Douter de tout ou tout croire sont deux solutions également commodes, qui nous dispensent de réfléchir.
Cette phrase est de Henri Poincaré, remarquable mathématicien français, venu de Nancy et qui eut un cousin qui devint président de la république.
Mais un président de la république n'est rien : il y en a tous les cinq ans ; ils passent. Alors que le Poincaré mathématicien restera dans l'histoire de la pensée humaine pour toujours, tant il était extraordinaire, tant il fit progresser la connaissance, et les mathématiques en particulier. Un président de la république est un administrateur, remplaçable. Un mathématicien de génie comme Henri Poincaré est un individu irremplaçable, notamment parce que les mathématiques sont œuvres de création.
Etre un des plus grands mathématiciens de tous les temps, cela est vraiment beaucoup. D'ailleurs, Henri Poincaré ne se contentait pas d'être un extraordinaire mathématicien ; il était aussi un très bon épistémologiste. Son livre La science et l’hypothèse est non seulement simple, limpide, mais aussi clairvoyant et d'une rare intelligence. En écrivant ces mots, je ne peux m'empêcher de penser que je devrais le relire un fois de plus, pour mettre plus de distance avec ce texte ancien (j'ai toujours peur des éblouissements), mais je dois avouer que chaque fois que j'ai fait l'exercice, j'ai trouvé bien peu à redire. Notamment, la phrase de Poincaré que je discute ici me semble très juste. Douter de tout : c'est une attitude commode et un peu bête ! Il est trop facile de réserver son jugement à tout bout de champ, et, un mouvement positif doit nous conduire parfois à dépasser les doutes. Mais je me reprends : à vrai dire, la critique que l'on pourrait faire à ce début de phrase est que le mot « doute » n'est pas bien défini. On a vu, dans un autre billet, que je distingue un doute mortifère, bête, et un doute positif, qui est en réalité une façon de chercher plus loin, positivement. Poincaré évoque seulement le premier des deux doutes, de sorte qu'on pourrait lui faire reproche de ne pas avoir distingué les deux doutes que j'évoque (on se rappelle que je cherche non pas à abattre les idoles, mais à trouver dans leurs discours ces idées fausses qui y sont quasi nécessairement).
Tout croire c'est évidemment d'une naïveté navrante. Oui, c'est un fait que le monde nous soumet d'innombrables idées fausses qu'il faut évidemment savoir rejeter. Rejeter ? Dénoncer ? C'est là une idée politique que je laisse pour le moment. Mais il est vrai que tout croire est commode, paresseux. Et pour en arriver à la fin de la citation de Poincaré, oui, il s'agit bien de réfléchir. Il s'agit de prendre les idées, de les ruminer, de les discuter, d'en débattre, de les confronter, tout comme un orfèvre chercherait à savoir le titre d’un métal précieux.

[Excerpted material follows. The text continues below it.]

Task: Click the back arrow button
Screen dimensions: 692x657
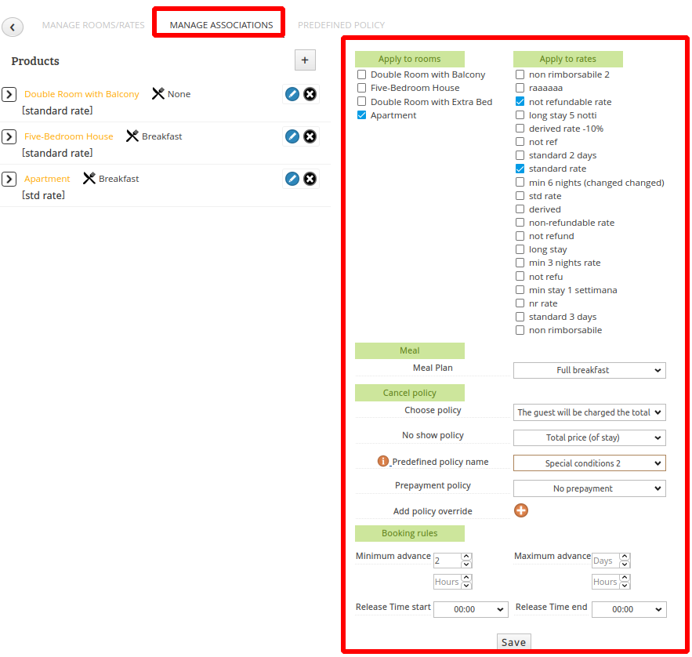Action: [x=13, y=27]
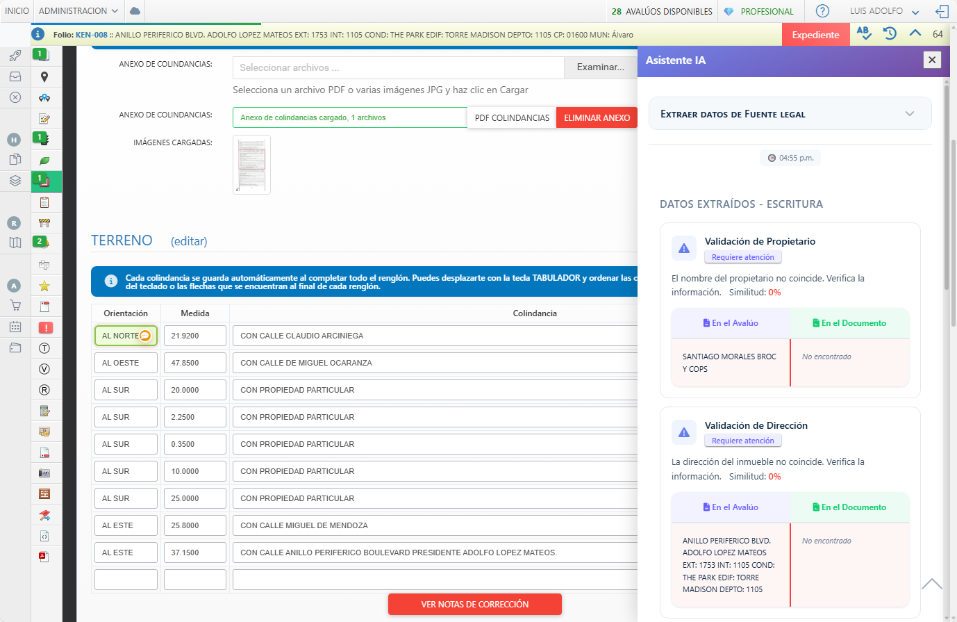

On pourrait dire d'ailleurs qu'il s'agit d’analyser, de décomposer pour mieux comprendre les parties, mais pas seulement pour voir les parties ; il s'agit aussi de voir les relations entre ces parties, c’est-à-dire de voir la structure intime. Finalement, partant de l'idée de Poincaré, je propose de distinguer deux mots et d'introduire le mot « analyse », dans l'affaire. Mais je ne veux pas oublier que Poincaré était un être exceptionnel, et si sa phrase peut être commentée, je propose que nous la gardions dans son idées générale, qui consiste à faire mieux.